◆ ARTICLE ◆

Originally aired in 2002, FX’s The Shield turned the boilerplate cop show on its head. Unlike the prestige television show The Wire, a more pensive and high-brow offering that premiered the same year on HBO, The Shield followed the format of shows like Law & Order and NCIS — except instead of unquestioningly valorizing police work, it centered on Detective Vic Mackey and his corrupt, anti-gang “Strike Team” as they rampaged through the streets of Los Angeles. What made The Shield different from its contemporaries was its explicit focus on the dark side of policing. Throughout the show, Mackey breaks every law on the books, including but not limited to drug dealing, torture, planting evidence, illegal searches and seizures, and murder.

Though twenty years old, the Emmy-winning series shines a light on two facets of modern America that still plague the country today: our punitive and ineffective policing model, and the authoritarian hysteria of the “war on terror.”

Problems With Policing

The Shield was inspired by the illicit actions creator Shawn Ryan saw while shadowing the Los Angeles Police Department (LAPD) for his much rosier cop show, Nash Bridges. “What I saw [during the ride-alongs] was much darker,” Ryan told Entertainment Weekly in 2017.

◆ RECORDS ◆
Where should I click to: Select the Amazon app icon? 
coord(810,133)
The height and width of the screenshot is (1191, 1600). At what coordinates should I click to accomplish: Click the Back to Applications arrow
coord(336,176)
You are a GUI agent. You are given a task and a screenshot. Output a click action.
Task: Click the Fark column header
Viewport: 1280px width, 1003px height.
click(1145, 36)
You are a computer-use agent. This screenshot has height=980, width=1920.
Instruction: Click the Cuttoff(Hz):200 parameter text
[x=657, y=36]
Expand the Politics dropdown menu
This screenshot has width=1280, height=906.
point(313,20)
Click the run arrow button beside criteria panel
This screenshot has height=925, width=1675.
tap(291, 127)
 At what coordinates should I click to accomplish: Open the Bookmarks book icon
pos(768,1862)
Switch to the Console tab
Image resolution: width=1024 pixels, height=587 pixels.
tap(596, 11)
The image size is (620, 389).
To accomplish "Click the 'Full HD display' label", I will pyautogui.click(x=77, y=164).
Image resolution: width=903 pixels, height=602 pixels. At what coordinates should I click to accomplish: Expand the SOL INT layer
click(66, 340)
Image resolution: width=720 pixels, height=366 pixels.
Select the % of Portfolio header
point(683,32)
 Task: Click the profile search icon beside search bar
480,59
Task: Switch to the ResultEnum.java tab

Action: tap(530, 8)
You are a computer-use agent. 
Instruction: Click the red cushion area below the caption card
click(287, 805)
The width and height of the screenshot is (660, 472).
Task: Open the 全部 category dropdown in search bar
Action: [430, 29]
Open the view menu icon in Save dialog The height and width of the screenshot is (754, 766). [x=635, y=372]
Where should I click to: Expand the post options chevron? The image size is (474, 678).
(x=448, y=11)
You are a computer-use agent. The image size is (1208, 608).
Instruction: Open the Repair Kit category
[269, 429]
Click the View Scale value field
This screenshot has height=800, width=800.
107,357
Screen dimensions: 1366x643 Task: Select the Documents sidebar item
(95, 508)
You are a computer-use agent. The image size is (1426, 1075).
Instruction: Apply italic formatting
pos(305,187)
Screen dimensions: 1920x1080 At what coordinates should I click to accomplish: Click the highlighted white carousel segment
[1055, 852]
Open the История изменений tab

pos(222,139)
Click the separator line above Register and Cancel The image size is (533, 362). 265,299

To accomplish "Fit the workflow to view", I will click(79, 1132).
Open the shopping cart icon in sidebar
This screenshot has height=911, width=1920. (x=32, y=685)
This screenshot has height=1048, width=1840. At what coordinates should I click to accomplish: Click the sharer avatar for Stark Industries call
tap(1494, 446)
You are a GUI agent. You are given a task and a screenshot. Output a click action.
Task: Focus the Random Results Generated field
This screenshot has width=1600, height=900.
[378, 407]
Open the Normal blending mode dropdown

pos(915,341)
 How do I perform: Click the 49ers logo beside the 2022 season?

◆ TASK INSTRUCTIONS ◆
Please copy the passage from the article about The Shield word for word, starting with "Originally aired in" and going on through "seizures, and murder.". The lines above can be left aside.

◆ PROBLEM SOLUTION ◆
Originally aired in 2002, FX’s The Shield turned the boilerplate cop show on its head. Unlike the prestige television show The Wire, a more pensive and high-brow offering that premiered the same year on HBO, The Shield followed the format of shows like Law & Order and NCIS — except instead of unquestioningly valorizing police work, it centered on Detective Vic Mackey and his corrupt, anti-gang “Strike Team” as they rampaged through the streets of Los Angeles. What made The Shield different from its contemporaries was its explicit focus on the dark side of policing. Throughout the show, Mackey breaks every law on the books, including but not limited to drug dealing, torture, planting evidence, illegal searches and seizures, and murder.